[[ Data excerpts open ]]

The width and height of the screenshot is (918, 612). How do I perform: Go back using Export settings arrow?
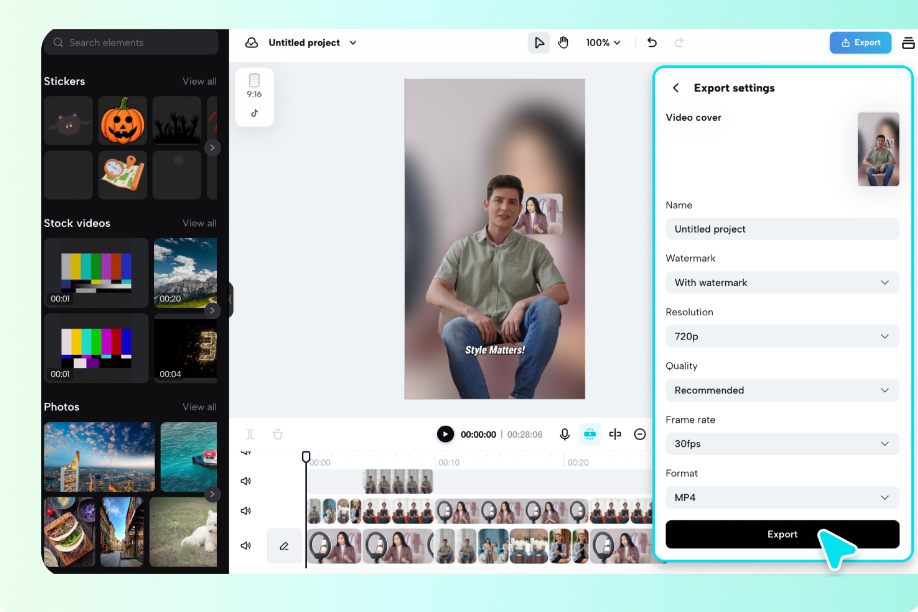pos(676,88)
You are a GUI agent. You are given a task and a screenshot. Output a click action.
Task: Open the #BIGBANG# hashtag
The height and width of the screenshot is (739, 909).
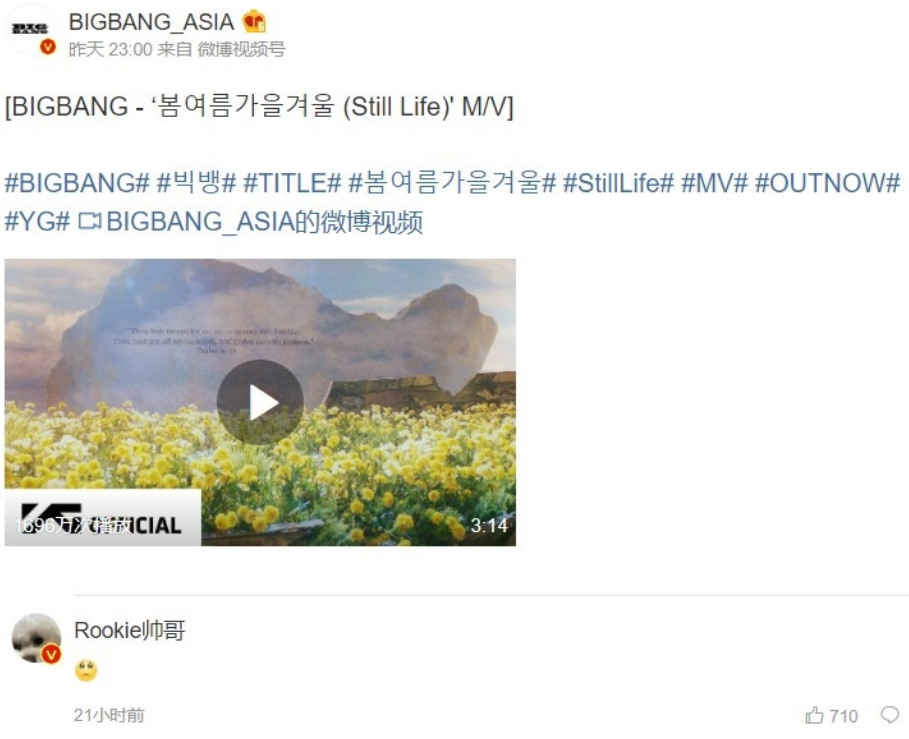(x=77, y=183)
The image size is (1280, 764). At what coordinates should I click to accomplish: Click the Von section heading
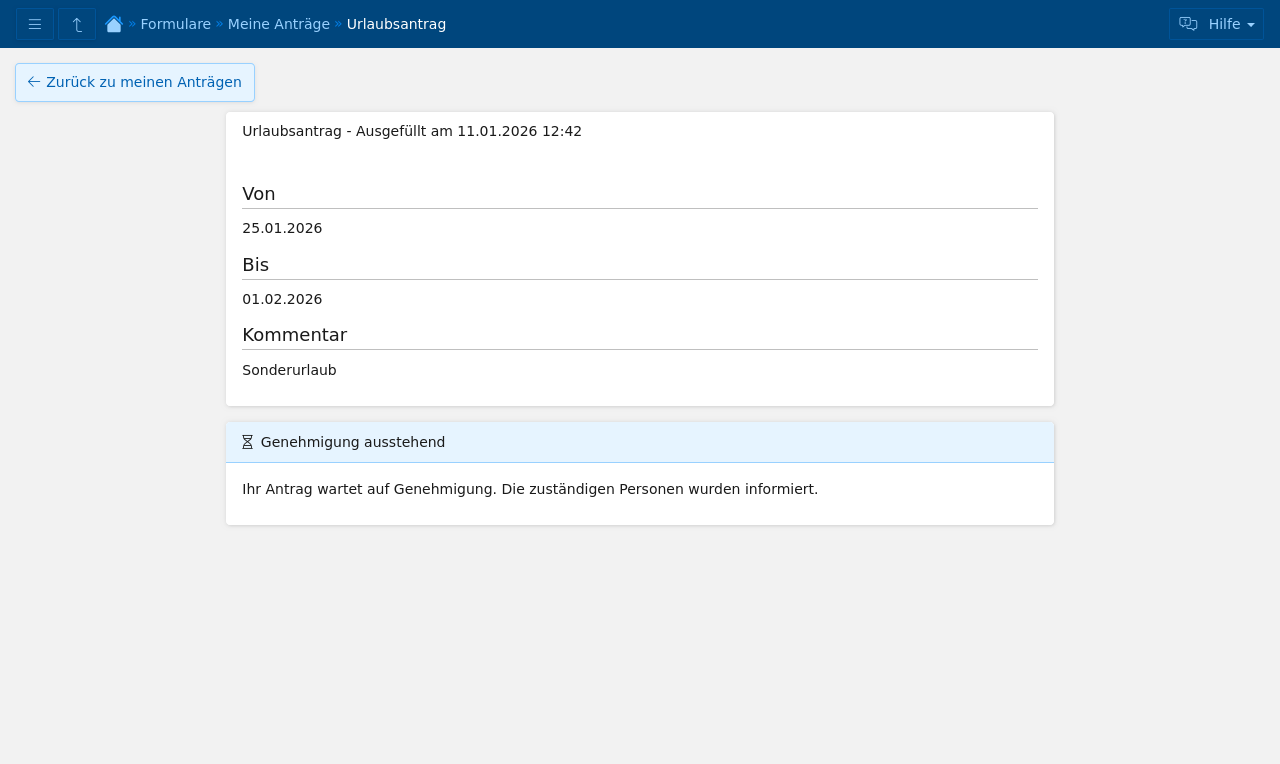[258, 194]
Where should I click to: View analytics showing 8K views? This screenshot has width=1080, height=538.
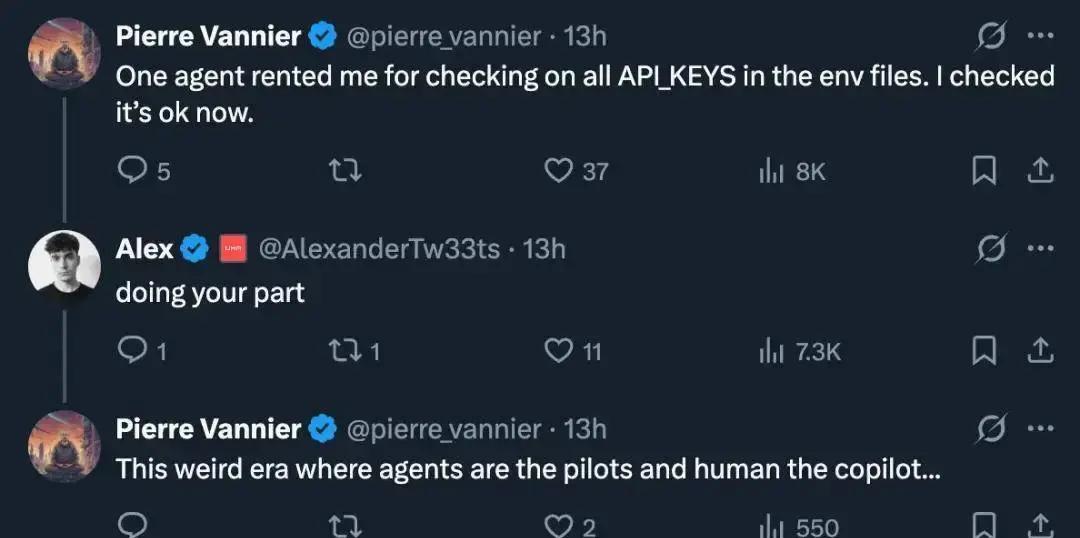tap(769, 172)
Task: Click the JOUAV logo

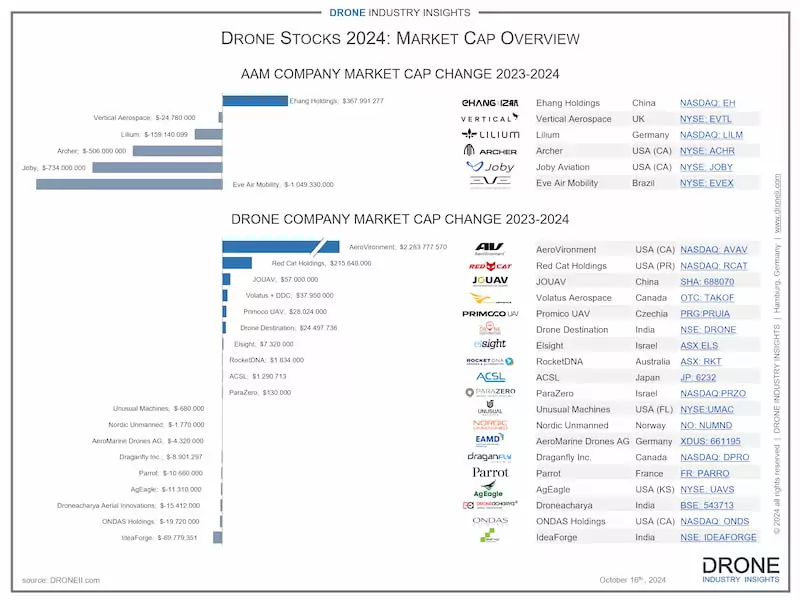Action: [490, 282]
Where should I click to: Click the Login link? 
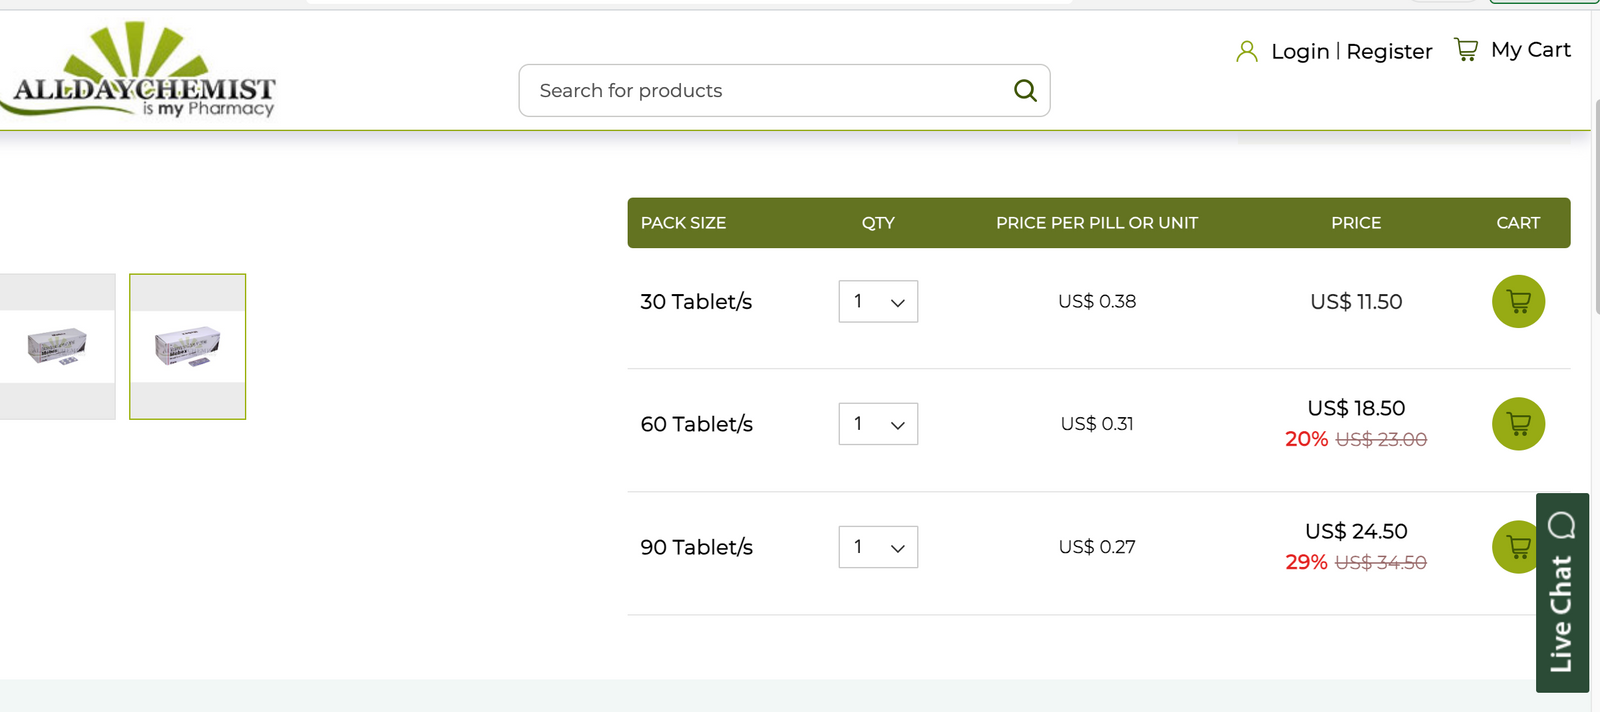[x=1300, y=51]
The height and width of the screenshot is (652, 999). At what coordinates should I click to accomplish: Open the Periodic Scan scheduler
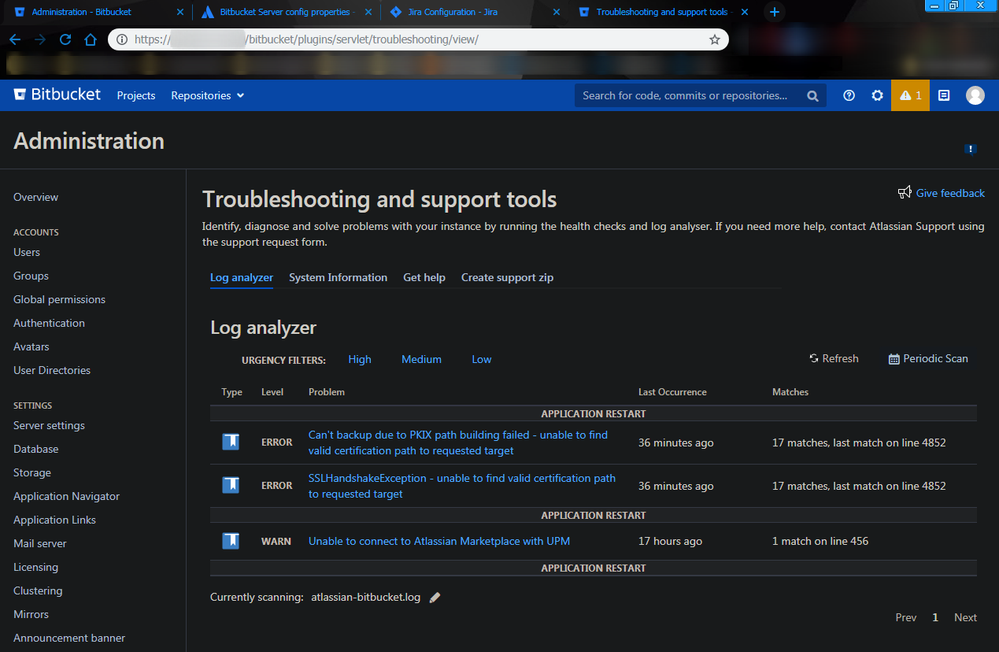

[[ Data excerpts closed ]]

Your response should reproduce the entire listing verbatim, minus the pictures.

> _Response area_:
The width and height of the screenshot is (918, 612). How do I perform: Go back using Export settings arrow?
pos(676,88)
You are a GUI agent. You are given a task and a screenshot. Output a click action.
Task: Open the #BIGBANG# hashtag
The height and width of the screenshot is (739, 909).
(x=77, y=183)
The image size is (1280, 764). At what coordinates should I click to accomplish: Click the Von section heading
[258, 194]
Where should I click to: View analytics showing 8K views? This screenshot has width=1080, height=538.
tap(769, 172)
Task: Click the JOUAV logo

Action: [490, 282]
Where should I click to: Click the Login link? 
[x=1300, y=51]
The height and width of the screenshot is (652, 999). At what coordinates should I click to accomplish: Open the Periodic Scan scheduler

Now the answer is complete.